● What the task asks
From the opening line of the records through the line bearing "Alumni (951, 31)", set down every line exactly.

● Source data
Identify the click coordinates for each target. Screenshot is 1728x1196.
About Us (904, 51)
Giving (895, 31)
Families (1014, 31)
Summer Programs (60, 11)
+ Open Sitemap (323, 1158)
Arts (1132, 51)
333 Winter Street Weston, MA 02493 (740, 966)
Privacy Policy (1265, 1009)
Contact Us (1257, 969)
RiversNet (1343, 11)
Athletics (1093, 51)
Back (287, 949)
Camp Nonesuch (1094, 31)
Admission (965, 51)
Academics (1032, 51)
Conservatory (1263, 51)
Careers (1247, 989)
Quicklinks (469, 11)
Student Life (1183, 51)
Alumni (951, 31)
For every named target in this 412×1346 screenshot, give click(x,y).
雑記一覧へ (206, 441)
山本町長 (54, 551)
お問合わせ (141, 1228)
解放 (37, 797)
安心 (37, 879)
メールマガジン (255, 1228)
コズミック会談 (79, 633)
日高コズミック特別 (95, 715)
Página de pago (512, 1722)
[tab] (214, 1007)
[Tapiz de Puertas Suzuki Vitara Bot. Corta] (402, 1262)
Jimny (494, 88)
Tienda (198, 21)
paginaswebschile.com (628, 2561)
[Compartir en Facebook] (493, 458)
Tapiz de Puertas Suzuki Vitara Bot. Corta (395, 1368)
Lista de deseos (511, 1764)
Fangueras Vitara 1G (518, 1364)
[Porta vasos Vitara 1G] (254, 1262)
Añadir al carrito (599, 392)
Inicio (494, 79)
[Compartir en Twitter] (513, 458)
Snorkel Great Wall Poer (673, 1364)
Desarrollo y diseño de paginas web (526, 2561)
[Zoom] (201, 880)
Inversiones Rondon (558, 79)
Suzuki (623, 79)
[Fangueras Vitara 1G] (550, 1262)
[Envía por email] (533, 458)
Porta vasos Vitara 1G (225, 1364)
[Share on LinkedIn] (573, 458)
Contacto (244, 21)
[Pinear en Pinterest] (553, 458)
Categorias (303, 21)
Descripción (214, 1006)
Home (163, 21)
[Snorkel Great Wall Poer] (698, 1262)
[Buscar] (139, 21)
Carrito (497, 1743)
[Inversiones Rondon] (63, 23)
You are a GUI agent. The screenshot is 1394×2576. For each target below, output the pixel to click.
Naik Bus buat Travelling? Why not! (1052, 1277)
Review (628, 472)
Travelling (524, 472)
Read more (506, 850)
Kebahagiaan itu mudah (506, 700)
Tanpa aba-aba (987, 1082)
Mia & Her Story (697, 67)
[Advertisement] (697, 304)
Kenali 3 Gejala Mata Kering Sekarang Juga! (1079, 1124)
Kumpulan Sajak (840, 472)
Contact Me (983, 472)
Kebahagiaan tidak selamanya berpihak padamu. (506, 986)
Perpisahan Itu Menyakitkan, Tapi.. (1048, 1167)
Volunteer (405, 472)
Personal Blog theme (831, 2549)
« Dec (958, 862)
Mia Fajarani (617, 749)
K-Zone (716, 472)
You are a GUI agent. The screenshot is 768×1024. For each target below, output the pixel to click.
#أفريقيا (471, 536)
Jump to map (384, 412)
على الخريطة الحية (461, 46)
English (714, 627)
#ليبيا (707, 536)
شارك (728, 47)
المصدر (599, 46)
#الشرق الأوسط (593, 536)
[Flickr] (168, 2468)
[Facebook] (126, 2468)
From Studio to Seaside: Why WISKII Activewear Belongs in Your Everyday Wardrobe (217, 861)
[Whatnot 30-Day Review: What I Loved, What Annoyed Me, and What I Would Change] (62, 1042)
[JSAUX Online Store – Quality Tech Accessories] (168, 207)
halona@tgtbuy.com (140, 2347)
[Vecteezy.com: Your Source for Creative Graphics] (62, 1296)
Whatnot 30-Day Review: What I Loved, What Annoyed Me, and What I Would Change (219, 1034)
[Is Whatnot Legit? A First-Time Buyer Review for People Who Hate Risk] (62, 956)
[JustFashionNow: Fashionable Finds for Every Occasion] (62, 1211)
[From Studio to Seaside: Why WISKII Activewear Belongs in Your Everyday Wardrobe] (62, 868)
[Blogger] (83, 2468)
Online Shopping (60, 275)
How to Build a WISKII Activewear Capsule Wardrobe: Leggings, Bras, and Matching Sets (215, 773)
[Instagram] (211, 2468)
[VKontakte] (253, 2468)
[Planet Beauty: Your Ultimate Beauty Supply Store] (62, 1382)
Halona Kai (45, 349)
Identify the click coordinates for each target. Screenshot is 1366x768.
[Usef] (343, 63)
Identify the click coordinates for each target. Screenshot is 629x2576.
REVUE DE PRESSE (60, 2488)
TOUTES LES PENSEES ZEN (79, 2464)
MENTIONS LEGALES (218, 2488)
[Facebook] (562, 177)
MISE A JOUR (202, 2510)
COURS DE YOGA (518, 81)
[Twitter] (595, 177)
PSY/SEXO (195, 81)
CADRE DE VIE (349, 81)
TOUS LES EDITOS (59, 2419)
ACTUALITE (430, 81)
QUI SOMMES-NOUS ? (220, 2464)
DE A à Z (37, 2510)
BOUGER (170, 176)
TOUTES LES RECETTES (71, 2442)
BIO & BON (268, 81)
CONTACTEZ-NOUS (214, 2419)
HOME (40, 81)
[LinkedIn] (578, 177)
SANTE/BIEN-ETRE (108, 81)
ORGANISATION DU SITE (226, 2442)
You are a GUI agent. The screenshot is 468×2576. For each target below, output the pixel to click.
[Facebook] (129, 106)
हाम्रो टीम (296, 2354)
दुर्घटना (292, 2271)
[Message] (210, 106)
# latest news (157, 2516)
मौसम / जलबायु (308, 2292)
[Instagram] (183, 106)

● Answer below
Identify the click coordinates for each target. Screenshot is 1728x1196.
About Us (904, 51)
Giving (895, 31)
Families (1014, 31)
Summer Programs (60, 11)
+ Open Sitemap (323, 1158)
Arts (1132, 51)
333 Winter Street Weston, MA 02493 (740, 966)
Privacy Policy (1265, 1009)
Contact Us (1257, 969)
RiversNet (1343, 11)
Athletics (1093, 51)
Back (287, 949)
Camp Nonesuch (1094, 31)
Admission (965, 51)
Academics (1032, 51)
Conservatory (1263, 51)
Careers (1247, 989)
Quicklinks (469, 11)
Student Life (1183, 51)
Alumni (951, 31)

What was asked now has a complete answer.